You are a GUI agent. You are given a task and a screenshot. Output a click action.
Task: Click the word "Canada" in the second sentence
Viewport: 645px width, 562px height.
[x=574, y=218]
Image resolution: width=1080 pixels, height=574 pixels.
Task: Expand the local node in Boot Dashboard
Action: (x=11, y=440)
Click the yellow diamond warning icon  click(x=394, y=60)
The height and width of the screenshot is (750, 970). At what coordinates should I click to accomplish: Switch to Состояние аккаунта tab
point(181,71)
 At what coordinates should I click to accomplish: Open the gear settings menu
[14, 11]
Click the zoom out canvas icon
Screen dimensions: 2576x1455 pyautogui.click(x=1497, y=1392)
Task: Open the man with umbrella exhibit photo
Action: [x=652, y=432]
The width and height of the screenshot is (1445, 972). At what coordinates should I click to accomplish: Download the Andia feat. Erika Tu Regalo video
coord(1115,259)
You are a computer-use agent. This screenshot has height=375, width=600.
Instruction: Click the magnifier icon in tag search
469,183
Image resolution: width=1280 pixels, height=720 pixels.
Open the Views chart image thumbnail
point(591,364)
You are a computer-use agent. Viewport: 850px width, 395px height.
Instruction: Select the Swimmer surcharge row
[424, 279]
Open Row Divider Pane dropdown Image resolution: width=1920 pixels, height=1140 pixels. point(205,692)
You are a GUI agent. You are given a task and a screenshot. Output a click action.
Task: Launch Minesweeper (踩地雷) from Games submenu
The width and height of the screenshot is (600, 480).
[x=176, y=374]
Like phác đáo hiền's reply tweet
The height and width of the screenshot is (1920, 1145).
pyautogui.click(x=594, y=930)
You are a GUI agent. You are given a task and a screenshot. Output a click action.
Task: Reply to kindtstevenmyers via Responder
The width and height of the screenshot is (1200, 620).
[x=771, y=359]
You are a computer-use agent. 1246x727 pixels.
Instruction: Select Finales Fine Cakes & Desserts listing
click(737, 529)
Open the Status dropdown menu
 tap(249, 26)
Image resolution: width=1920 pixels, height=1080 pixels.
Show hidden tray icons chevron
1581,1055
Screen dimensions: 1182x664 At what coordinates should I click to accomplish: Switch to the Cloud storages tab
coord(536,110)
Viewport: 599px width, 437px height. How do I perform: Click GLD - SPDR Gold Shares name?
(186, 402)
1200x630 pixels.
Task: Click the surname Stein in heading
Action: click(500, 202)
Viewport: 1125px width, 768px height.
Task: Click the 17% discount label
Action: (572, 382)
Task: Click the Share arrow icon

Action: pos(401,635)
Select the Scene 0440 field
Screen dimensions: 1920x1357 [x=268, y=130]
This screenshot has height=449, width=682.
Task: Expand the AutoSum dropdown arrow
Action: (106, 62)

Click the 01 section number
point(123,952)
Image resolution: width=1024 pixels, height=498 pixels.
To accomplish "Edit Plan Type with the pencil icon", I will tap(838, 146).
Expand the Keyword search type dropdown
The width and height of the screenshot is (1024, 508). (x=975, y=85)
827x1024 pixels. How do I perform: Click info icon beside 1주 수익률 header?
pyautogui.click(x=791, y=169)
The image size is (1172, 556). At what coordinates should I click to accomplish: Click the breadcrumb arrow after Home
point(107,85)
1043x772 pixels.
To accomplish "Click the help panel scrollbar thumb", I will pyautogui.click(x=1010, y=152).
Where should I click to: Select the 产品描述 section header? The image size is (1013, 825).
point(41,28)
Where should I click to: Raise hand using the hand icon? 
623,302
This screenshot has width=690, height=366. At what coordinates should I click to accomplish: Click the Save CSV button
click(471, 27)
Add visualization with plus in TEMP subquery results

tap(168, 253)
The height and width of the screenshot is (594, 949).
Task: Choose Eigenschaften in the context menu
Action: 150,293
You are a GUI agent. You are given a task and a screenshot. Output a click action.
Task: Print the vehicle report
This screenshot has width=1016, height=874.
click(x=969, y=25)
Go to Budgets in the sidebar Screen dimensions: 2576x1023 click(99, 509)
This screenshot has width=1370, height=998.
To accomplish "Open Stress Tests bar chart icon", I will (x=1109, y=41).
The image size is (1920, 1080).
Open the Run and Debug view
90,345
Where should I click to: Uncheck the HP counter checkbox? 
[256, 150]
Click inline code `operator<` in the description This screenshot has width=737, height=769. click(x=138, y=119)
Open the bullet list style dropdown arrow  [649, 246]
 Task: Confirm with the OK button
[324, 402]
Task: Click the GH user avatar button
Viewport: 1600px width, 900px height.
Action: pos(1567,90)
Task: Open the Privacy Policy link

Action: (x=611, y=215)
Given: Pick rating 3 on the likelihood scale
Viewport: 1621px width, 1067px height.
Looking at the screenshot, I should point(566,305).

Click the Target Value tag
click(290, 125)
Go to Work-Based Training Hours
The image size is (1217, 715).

## OBJECTIVE
Output all the lines of the entries above as a JSON list of strings, one string per line and no blank lines.

## FINAL RESULT
[
  "You are a GUI agent. You are given a task and a screenshot. Output a click action.",
  "Task: Click the word \"Canada\" in the second sentence",
  "Viewport: 645px width, 562px height.",
  "[x=574, y=218]",
  "Image resolution: width=1080 pixels, height=574 pixels.",
  "Task: Expand the local node in Boot Dashboard",
  "Action: (x=11, y=440)",
  "Click the yellow diamond warning icon  click(x=394, y=60)",
  "The height and width of the screenshot is (750, 970). At what coordinates should I click to accomplish: Switch to Состояние аккаунта tab",
  "point(181,71)",
  " At what coordinates should I click to accomplish: Open the gear settings menu",
  "[14, 11]",
  "Click the zoom out canvas icon",
  "Screen dimensions: 2576x1455 pyautogui.click(x=1497, y=1392)",
  "Task: Open the man with umbrella exhibit photo",
  "Action: [x=652, y=432]",
  "The width and height of the screenshot is (1445, 972). At what coordinates should I click to accomplish: Download the Andia feat. Erika Tu Regalo video",
  "coord(1115,259)",
  "You are a computer-use agent. This screenshot has height=375, width=600.",
  "Instruction: Click the magnifier icon in tag search",
  "469,183",
  "Image resolution: width=1280 pixels, height=720 pixels.",
  "Open the Views chart image thumbnail",
  "point(591,364)",
  "You are a computer-use agent. Viewport: 850px width, 395px height.",
  "Instruction: Select the Swimmer surcharge row",
  "[424, 279]",
  "Open Row Divider Pane dropdown Image resolution: width=1920 pixels, height=1140 pixels. point(205,692)",
  "You are a GUI agent. You are given a task and a screenshot. Output a click action.",
  "Task: Launch Minesweeper (踩地雷) from Games submenu",
  "The width and height of the screenshot is (600, 480).",
  "[x=176, y=374]",
  "Like phác đáo hiền's reply tweet",
  "The height and width of the screenshot is (1920, 1145).",
  "pyautogui.click(x=594, y=930)",
  "You are a GUI agent. You are given a task and a screenshot. Output a click action.",
  "Task: Reply to kindtstevenmyers via Responder",
  "The width and height of the screenshot is (1200, 620).",
  "[x=771, y=359]",
  "You are a computer-use agent. 1246x727 pixels.",
  "Instruction: Select Finales Fine Cakes & Desserts listing",
  "click(737, 529)",
  "Open the Status dropdown menu",
  " tap(249, 26)",
  "Image resolution: width=1920 pixels, height=1080 pixels.",
  "Show hidden tray icons chevron",
  "1581,1055",
  "Screen dimensions: 1182x664 At what coordinates should I click to accomplish: Switch to the Cloud storages tab",
  "coord(536,110)",
  "Viewport: 599px width, 437px height. How do I perform: Click GLD - SPDR Gold Shares name?",
  "(186, 402)",
  "1200x630 pixels.",
  "Task: Click the surname Stein in heading",
  "Action: click(500, 202)",
  "Viewport: 1125px width, 768px height.",
  "Task: Click the 17% discount label",
  "Action: (572, 382)",
  "Task: Click the Share arrow icon",
  "Action: pos(401,635)",
  "Select the Scene 0440 field",
  "Screen dimensions: 1920x1357 [x=268, y=130]",
  "This screenshot has height=449, width=682.",
  "Task: Expand the AutoSum dropdown arrow",
  "Action: (106, 62)",
  "Click the 01 section number",
  "point(123,952)",
  "Image resolution: width=1024 pixels, height=498 pixels.",
  "To accomplish \"Edit Plan Type with the pencil icon\", I will tap(838, 146).",
  "Expand the Keyword search type dropdown",
  "The width and height of the screenshot is (1024, 508). (x=975, y=85)",
  "827x1024 pixels. How do I perform: Click info icon beside 1주 수익률 header?",
  "pyautogui.click(x=791, y=169)",
  "The image size is (1172, 556). At what coordinates should I click to accomplish: Click the breadcrumb arrow after Home",
  "point(107,85)",
  "1043x772 pixels.",
  "To accomplish \"Click the help panel scrollbar thumb\", I will pyautogui.click(x=1010, y=152).",
  "Where should I click to: Select the 产品描述 section header? The image size is (1013, 825).",
  "point(41,28)",
  "Where should I click to: Raise hand using the hand icon? ",
  "623,302",
  "This screenshot has width=690, height=366. At what coordinates should I click to accomplish: Click the Save CSV button",
  "click(471, 27)",
  "Add visualization with plus in TEMP subquery results",
  "tap(168, 253)",
  "The height and width of the screenshot is (594, 949).",
  "Task: Choose Eigenschaften in the context menu",
  "Action: 150,293",
  "You are a GUI agent. You are given a task and a screenshot. Output a click action.",
  "Task: Print the vehicle report",
  "This screenshot has width=1016, height=874.",
  "click(x=969, y=25)",
  "Go to Budgets in the sidebar Screen dimensions: 2576x1023 click(99, 509)",
  "This screenshot has width=1370, height=998.",
  "To accomplish \"Open Stress Tests bar chart icon\", I will (x=1109, y=41).",
  "The image size is (1920, 1080).",
  "Open the Run and Debug view",
  "90,345",
  "Where should I click to: Uncheck the HP counter checkbox? ",
  "[256, 150]",
  "Click inline code `operator<` in the description This screenshot has width=737, height=769. click(x=138, y=119)",
  "Open the bullet list style dropdown arrow  [649, 246]",
  " Task: Confirm with the OK button",
  "[324, 402]",
  "Task: Click the GH user avatar button",
  "Viewport: 1600px width, 900px height.",
  "Action: pos(1567,90)",
  "Task: Open the Privacy Policy link",
  "Action: (x=611, y=215)",
  "Given: Pick rating 3 on the likelihood scale",
  "Viewport: 1621px width, 1067px height.",
  "Looking at the screenshot, I should point(566,305).",
  "Click the Target Value tag",
  "click(290, 125)",
  "Go to Work-Based Training Hours",
  "The image size is (1217, 715)."
]